▸ Exercise: Gather every line of the entries that includes the word "arrow".

▸ Task input:

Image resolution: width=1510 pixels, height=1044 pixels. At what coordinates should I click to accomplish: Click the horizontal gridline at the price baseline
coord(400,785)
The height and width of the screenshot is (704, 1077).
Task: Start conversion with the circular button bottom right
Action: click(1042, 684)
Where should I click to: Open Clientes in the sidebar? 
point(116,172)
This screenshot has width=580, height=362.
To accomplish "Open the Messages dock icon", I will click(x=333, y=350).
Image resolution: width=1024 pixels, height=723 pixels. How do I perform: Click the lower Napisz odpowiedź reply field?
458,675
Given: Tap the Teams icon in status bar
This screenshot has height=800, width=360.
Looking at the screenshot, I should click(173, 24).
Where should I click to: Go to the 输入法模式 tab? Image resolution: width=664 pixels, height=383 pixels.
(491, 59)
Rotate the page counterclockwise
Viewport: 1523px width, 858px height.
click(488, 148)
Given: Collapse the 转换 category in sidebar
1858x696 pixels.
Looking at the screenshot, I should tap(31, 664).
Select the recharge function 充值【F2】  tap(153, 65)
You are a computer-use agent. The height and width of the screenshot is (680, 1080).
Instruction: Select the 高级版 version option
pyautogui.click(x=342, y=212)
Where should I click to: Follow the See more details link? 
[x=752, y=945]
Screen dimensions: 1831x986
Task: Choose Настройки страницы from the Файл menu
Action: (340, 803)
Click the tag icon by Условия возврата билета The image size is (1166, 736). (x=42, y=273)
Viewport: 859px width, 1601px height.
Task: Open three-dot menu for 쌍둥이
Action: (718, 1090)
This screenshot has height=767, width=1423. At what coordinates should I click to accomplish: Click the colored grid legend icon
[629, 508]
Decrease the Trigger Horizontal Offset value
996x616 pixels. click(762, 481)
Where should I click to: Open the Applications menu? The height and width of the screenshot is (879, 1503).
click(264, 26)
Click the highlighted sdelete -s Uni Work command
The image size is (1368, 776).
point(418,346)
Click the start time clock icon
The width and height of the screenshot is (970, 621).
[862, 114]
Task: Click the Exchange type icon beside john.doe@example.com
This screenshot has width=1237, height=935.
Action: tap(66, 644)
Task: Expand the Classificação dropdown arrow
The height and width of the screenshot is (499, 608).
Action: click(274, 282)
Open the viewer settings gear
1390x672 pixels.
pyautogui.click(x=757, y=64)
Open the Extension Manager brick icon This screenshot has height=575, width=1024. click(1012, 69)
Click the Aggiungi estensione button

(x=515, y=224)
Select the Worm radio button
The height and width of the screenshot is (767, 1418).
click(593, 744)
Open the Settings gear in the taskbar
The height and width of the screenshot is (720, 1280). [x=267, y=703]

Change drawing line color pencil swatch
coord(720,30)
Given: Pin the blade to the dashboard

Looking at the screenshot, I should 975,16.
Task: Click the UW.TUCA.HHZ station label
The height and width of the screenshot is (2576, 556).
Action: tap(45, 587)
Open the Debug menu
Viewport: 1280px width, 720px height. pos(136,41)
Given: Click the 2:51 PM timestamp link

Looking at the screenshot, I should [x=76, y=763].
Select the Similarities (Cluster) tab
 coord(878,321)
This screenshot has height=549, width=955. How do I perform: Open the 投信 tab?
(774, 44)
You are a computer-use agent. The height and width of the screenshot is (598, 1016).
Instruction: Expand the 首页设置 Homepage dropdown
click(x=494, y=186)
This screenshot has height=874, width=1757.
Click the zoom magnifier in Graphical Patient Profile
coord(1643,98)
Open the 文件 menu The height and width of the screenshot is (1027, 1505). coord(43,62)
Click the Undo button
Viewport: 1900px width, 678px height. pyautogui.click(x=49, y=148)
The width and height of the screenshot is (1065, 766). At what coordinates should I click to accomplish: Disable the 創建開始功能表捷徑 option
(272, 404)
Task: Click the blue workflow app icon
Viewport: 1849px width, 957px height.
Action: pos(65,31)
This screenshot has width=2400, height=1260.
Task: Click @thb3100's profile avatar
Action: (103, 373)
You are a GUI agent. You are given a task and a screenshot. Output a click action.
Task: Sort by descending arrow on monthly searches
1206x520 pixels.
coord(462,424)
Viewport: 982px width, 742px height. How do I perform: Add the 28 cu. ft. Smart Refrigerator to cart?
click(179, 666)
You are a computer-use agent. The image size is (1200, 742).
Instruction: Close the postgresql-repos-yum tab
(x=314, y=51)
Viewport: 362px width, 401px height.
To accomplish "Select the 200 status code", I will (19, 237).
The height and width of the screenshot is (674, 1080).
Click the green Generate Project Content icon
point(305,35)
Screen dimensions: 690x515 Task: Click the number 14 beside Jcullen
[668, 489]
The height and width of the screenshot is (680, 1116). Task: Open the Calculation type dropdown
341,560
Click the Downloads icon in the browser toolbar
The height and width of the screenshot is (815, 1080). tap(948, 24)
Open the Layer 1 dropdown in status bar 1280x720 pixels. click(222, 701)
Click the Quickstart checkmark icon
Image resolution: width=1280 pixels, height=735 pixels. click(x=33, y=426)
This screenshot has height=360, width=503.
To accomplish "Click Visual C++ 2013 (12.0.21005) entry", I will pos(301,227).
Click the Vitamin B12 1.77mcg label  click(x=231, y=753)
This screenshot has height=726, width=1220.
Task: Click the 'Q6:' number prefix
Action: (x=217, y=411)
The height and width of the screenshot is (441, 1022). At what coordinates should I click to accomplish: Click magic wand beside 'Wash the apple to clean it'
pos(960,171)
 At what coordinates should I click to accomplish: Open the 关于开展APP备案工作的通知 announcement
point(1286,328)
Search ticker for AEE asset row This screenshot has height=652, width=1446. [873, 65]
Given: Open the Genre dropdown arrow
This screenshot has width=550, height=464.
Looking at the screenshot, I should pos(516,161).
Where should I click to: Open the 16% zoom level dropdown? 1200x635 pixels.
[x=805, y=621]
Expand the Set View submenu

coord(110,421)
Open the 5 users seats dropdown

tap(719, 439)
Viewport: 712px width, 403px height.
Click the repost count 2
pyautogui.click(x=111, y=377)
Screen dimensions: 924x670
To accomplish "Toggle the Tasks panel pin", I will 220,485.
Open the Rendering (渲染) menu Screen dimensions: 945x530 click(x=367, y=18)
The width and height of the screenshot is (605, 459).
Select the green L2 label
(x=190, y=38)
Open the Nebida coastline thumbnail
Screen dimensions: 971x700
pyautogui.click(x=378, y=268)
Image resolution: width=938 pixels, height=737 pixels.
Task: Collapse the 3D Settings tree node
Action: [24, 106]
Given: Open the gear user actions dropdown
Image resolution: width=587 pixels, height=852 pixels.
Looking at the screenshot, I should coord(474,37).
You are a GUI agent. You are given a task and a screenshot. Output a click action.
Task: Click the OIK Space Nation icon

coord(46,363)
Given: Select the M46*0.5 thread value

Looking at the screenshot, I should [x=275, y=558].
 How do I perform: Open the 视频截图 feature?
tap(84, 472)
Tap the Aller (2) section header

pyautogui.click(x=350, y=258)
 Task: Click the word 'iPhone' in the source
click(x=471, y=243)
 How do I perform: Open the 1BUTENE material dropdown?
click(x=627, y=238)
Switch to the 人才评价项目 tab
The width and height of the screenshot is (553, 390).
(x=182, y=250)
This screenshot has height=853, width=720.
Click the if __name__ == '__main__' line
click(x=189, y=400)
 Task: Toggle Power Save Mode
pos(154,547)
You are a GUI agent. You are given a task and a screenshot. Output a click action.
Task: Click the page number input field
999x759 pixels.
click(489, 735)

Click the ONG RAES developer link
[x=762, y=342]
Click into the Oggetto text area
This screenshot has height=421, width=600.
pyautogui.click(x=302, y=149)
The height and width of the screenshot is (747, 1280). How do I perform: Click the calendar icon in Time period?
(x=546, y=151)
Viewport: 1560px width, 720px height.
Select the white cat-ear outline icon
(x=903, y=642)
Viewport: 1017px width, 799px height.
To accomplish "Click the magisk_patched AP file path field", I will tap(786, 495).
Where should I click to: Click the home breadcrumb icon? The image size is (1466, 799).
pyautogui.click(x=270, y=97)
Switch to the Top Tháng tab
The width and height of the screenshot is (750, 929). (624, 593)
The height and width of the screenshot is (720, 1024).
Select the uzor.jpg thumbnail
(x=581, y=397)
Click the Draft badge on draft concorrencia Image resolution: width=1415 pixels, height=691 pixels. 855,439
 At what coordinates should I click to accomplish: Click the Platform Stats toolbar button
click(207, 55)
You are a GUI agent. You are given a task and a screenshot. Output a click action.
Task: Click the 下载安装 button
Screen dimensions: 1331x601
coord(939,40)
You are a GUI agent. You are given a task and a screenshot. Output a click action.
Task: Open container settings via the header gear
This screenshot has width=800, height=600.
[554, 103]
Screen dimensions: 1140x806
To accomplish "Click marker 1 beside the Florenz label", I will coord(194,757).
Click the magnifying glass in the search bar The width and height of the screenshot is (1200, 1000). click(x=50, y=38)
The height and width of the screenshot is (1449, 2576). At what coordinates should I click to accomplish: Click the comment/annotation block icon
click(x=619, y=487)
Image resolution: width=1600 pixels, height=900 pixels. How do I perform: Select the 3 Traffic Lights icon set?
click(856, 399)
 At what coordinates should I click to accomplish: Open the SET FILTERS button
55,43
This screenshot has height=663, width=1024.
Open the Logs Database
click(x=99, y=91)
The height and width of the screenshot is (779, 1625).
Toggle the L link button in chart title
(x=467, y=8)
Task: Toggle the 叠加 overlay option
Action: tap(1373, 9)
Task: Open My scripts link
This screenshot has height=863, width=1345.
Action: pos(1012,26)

▸ Worked solution:
Task: Expand the Classificação dropdown arrow
Task: Sort by descending arrow on monthly searches
Given: Open the Genre dropdown arrow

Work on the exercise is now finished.